Against this backdrop, we are in an era of ubiquitous access to the internet and widespread use of social media. Children, young people, their parents and carers have very different knowledge and expectations of a condition and its treatment. Children and young people rightly expect to be fully involved in decisions about their treatment options wherever this is feasible and we must be able to communicate those options clearly and honestly.

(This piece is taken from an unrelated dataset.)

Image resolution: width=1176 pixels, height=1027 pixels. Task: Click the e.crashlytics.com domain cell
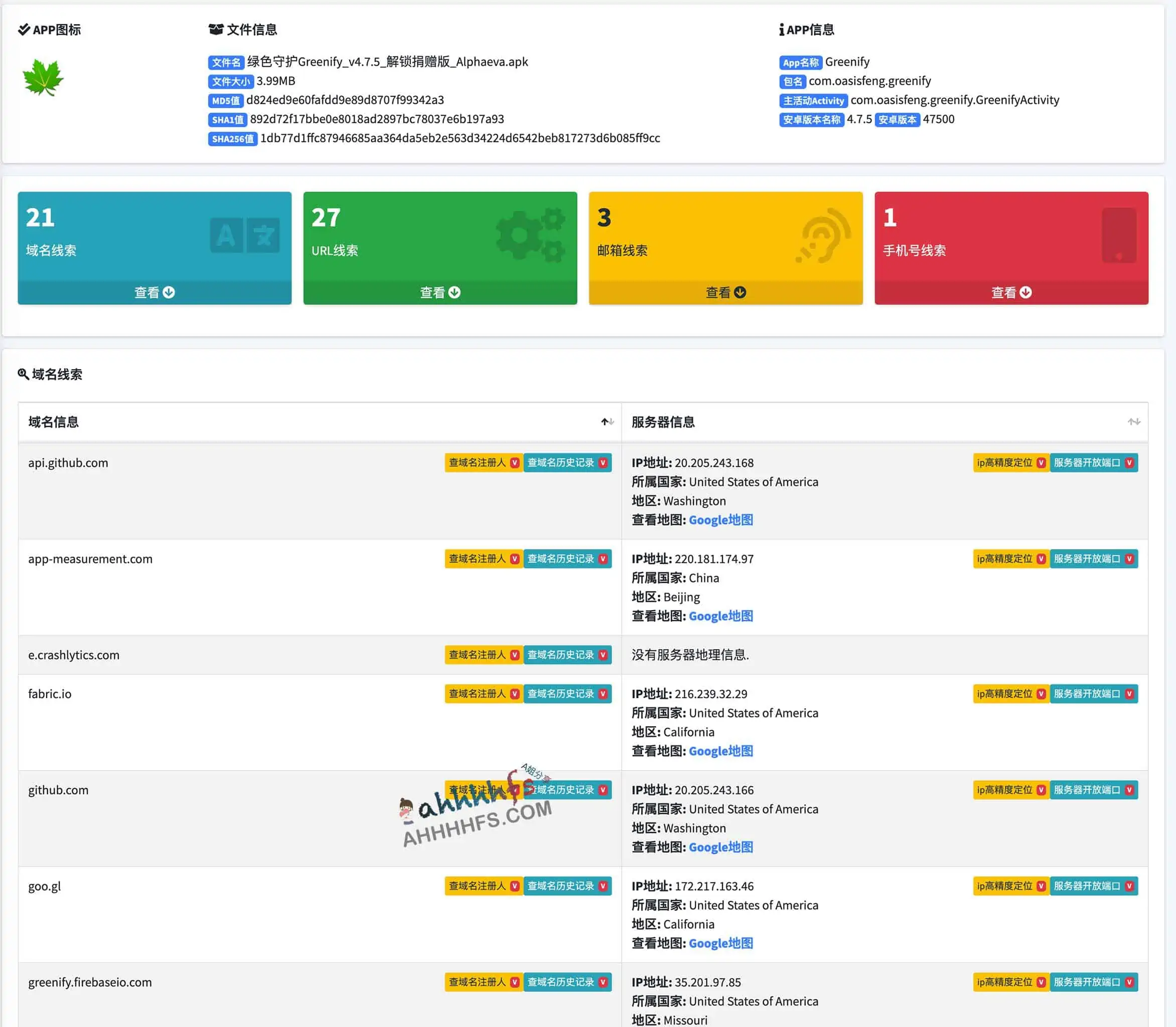74,655
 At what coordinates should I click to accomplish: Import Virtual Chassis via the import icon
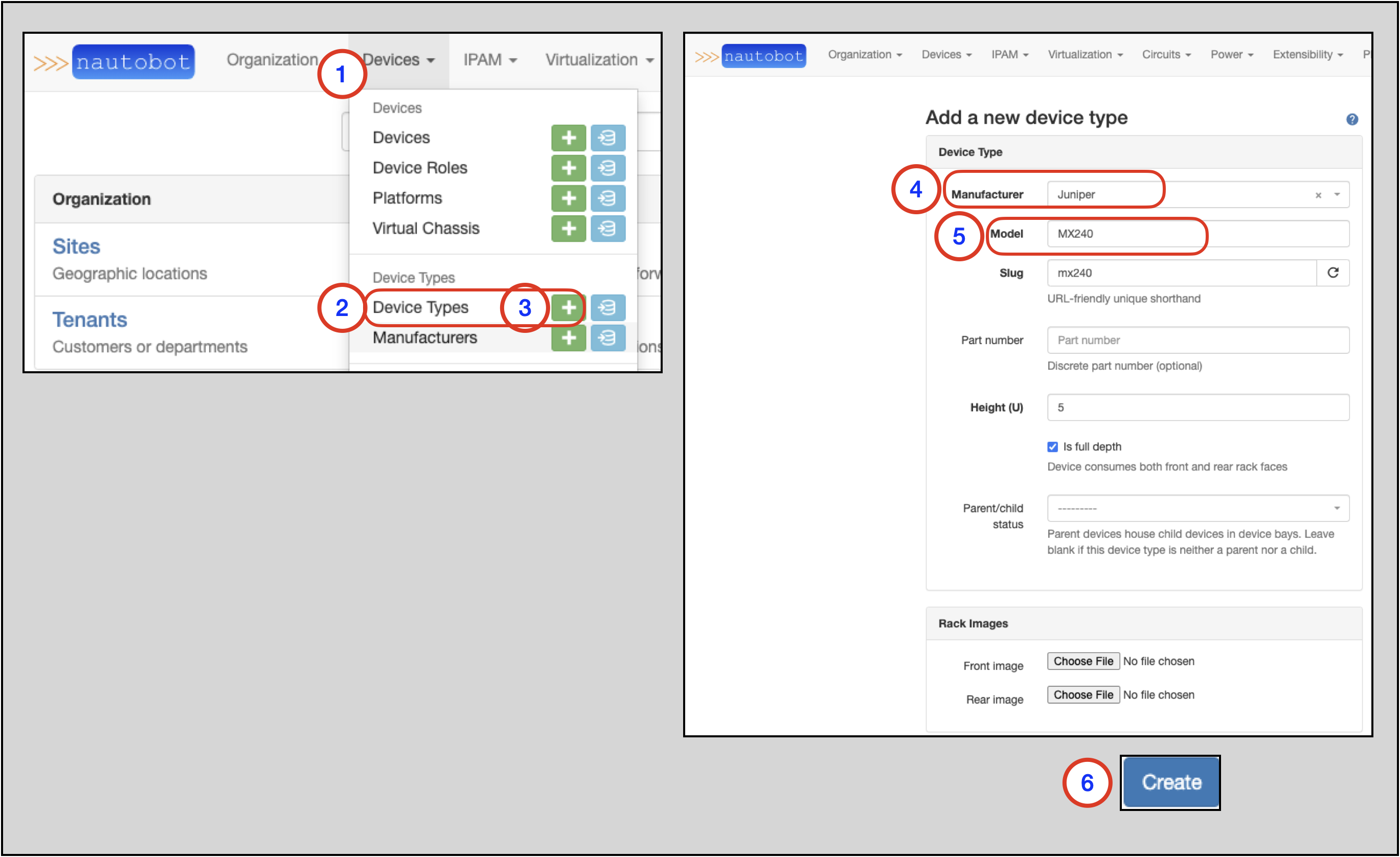point(608,229)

In this extraordinary world of medical miracles, one thing has not changed; the complexity, challenge and pain of that most difficult of decisions: is the treatment we are providing no longer in the best interests of the child? There is no technology to help us here—only guidance, discussion, and adequate time and information for truly shared decision making. Our commitment to the child's best interests must start before birth and continue through to palliative and end of life care. Even after death, a duty to provide bereavement support for parents and siblings is the natural conclusion to the difficult decisions we have made with them in the preceding weeks and months.

This latest guidance on arguably the most difficult aspect of paediatric care has updated the decision making framework and incorporated more extensive advice on the direct involvement of children and young people. It also takes account of the broader possibilities flowing from developments in paediatric palliative care.